Document text:
Securities registered pursuant to Section 12(b) of the Act:

 

Title of each class   Trading Symbol(s)   Name of each exchange on which registered
None   None   None

 

Indicate by check mark whether the registrant is an emerging growth company as defined in Rule 405 of the Securities Act of 1933 (§ 230.405 of this chapter) or Rule 12b-2 of the Securities Exchange Act of 1934 (§ 240.12b-2 of this chapter).

 

Emerging Growth Company [  ]

 

If an emerging growth company, indicate by check mark if the registrant has elected not to use the extended transition period for complying with any new or revised financial accounting standards provided pursuant to Section 13(a) of the Exchange Act. [  ]

 

 

 

   
 

 

Item 5.02 Departure of Directors or Certain Officers; Election of Directors; Appointment of Certain Officers; Compensatory Arrangements of Certain Officers.

 

Resignation of Chief Executive Officer and a Director

 

On December 18, 2019, Roger Ralston submitted his resignation from his positions as Chief Executive Officer and as a member of the Board of Directors (the “Board”) of DirectView Holdings, Inc. (the “Company”), effective immediately (the “CEO Resignation”). Mr. Ralston did not resign as a result of any disagreement with the Company on any matter relating to the Company’s operations, policies or practices. A copy of Mr. Ralston’s letter of resignation is attached hereto as Exhibits 17.1 to this Current Report on Form 8-K.

Collected data:
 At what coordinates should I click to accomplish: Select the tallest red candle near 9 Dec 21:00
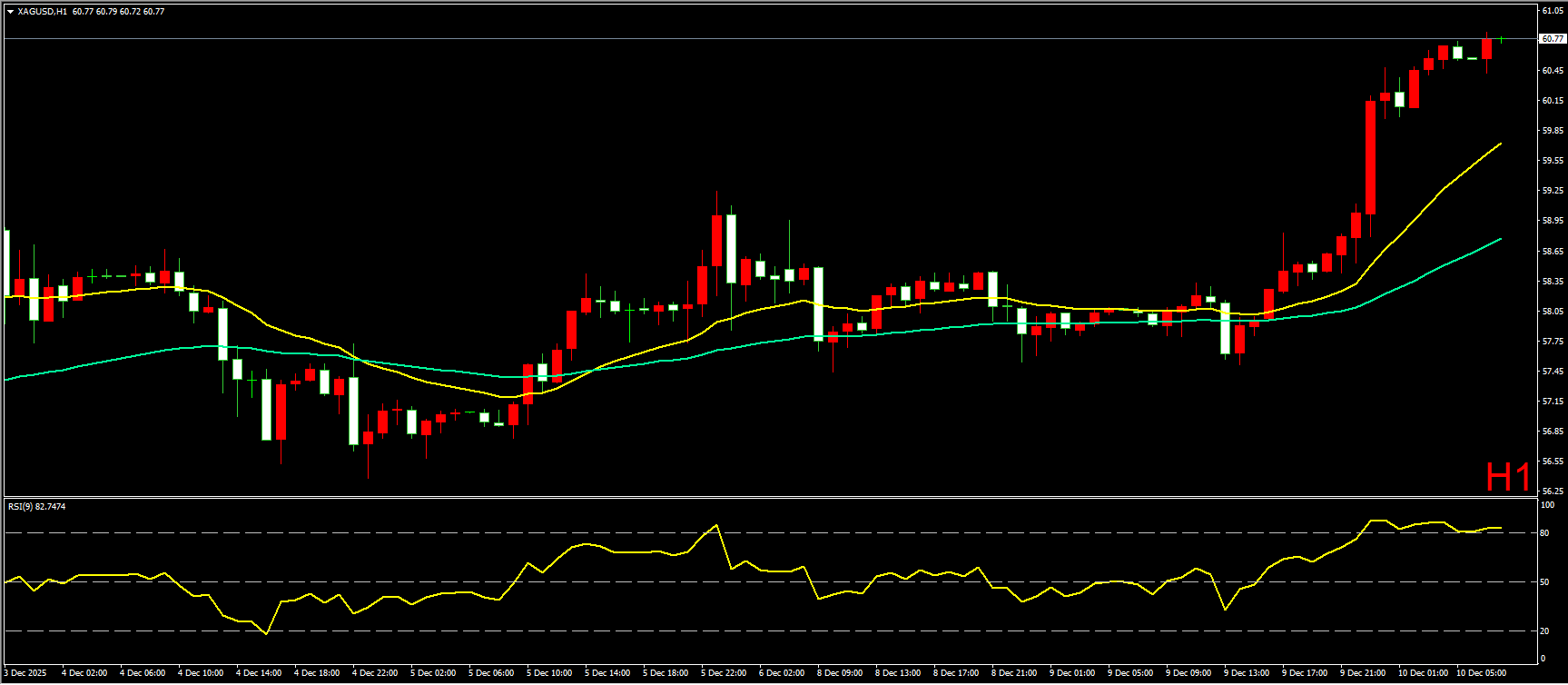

Exercise task 1: List every defined term that the DirectView Form 8-K excerpt introduces in parentheses and quotation marks.
Exercise task 2: Carry on the DirectView Form 8-K excerpt from where it stops.
The lines are not needed for what follows.

Result 1:
Board
Company
CEO Resignation

Result 2:
Resignation of Director

 

On December 18, 2019, Michelle Ralston submitted her resignation from her position as member of the Company’s Board of Directors (the “Board”), effective immediately (the “Director Resignation”). Ms. Ralston did not resign as a result of any disagreement with the Company on any matter relating to the Company’s operations, policies or practices. A copy of Ms. Ralston’s letter of resignation is attached hereto as Exhibits 17.2 to this Current Report on Form 8-K.

 

Appointment of Chief Executive Officer

 

On December 18, 2019, in connection with the CEO Resignation, the Board appointed Mr. Gerry Czarnecki as Chief Executive Officer and the sole member of the Board, effective immediately (the “CEO Appointment”). Mr. Czarnecki’s compensation will be determined at a later time.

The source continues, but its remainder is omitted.